Hold on to those special specs: They can be used again
People across the country in the path of Monday’s total solar eclipse are scrambling to pick up viewing glasses, but it’s likely that few have considered what they’ll do with them after the celestial phenomenon is over.
Before trashing a pair of eclipse glasses, consider keeping or recycling them.
Eclipse glasses may be inexpensive, but they can last for years. Some glasses made a decade or more ago were printed with messages to throw them away after a certain period of time, but experts now say buyers may be in the clear.
“In the past 10, 15, 20 years ago, most manufacturers would print on their glasses ‘discard after three years,’” said Rick Fienberg, project manager of the American Astronomical Society’s solar eclipse task force. “That was because the materials being used in the lenses in those days did degrade over time.”
Since then, manufacturers started using more durable material, like metalcoated black polymer.
Fienberg recommends storing eclipse viewers in a safe, dark dry area, like an envelope in your dresser.
“If you open it up five, 10 years later for another eclipse and you see that there’s no pinholes, no scratches, no tears, no rips, no delamination of the lenses or any other obvious damage, they’re almost certainly OK,” he said.
Manufacturers work to avoid repeat of 2017 shortage
Amid fears glasses could sell out this year, as they did before the 2017 total solar eclipse, manufacturers have ramped up their output.
American Paper Optics, one of the country’s top makers of the glasses, manufactured about 45 million pairs in the runup to the 2017 eclipse. The company forecasts higher sales this year.

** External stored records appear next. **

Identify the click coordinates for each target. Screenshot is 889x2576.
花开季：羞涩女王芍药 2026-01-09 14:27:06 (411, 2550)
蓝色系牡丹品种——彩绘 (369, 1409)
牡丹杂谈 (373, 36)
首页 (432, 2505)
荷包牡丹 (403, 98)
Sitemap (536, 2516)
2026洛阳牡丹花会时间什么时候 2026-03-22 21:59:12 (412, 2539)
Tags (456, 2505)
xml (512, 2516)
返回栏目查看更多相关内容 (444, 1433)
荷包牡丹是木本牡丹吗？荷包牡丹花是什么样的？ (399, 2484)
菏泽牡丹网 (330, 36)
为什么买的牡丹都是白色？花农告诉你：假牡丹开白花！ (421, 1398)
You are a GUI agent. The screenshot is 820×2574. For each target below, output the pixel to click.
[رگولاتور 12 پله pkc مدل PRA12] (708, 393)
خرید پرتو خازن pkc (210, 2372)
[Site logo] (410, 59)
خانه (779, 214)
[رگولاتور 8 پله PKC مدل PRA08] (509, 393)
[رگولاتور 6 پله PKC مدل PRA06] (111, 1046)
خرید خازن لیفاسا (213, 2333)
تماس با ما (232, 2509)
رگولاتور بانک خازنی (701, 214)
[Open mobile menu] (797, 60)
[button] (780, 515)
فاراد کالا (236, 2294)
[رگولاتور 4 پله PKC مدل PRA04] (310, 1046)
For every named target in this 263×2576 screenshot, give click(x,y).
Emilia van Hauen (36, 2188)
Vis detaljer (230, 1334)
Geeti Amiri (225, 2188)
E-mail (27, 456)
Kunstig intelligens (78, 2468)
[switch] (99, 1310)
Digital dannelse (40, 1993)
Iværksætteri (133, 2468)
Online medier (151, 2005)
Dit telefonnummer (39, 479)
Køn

“We expect to sell, manufacture close to 75 million glasses,” Jason Lewin, the company’s chief marketing officer, told USA TODAY in late March.
Nonprofit launches program to recycle, redistribute glasses
One nonprofit is organizing a sustainable alternative to save glasses from ending up in the trash.
Astronomers Without Borders has launched its second eclipse glasses recycling program ahead of next week’s eclipse. Details can be found on its website, astronomerswithoutborders.org.
Formed in 2009, the California-based nonprofit started its program ahead of the 2017 eclipse with a dual goal – cutting down on post-eclipse waste and distributing glasses to underserved communities.
“There’s so many glasses out there,” said Andrew Fazekas, the nonprofit’s communication manager. “How wonderful would it be to be able to reuse them, repurpose them to other countries, to those that don’t have access?”
Before the 2017 eclipse, the nonprofit set up about 1,000 collection centers across the U.S. at astronomy clubs, museums, schools and even dentists’ and attorneys’ offices. Volunteers collected about 3 million glasses that were shipped to a warehouse in Arkansas and vetted by a local astronomy club to ensure they were safe for reuse.
“People from all walks of life” chipped in to help, Fazekas said. “It was unbelievable.”
The organization already is looking down the road. In October, an annular solar eclipse will be visible from a remote area at the southern tip of South America. “There’s populations there, and they’ll be asking for eclipse glasses,” Fazekas said.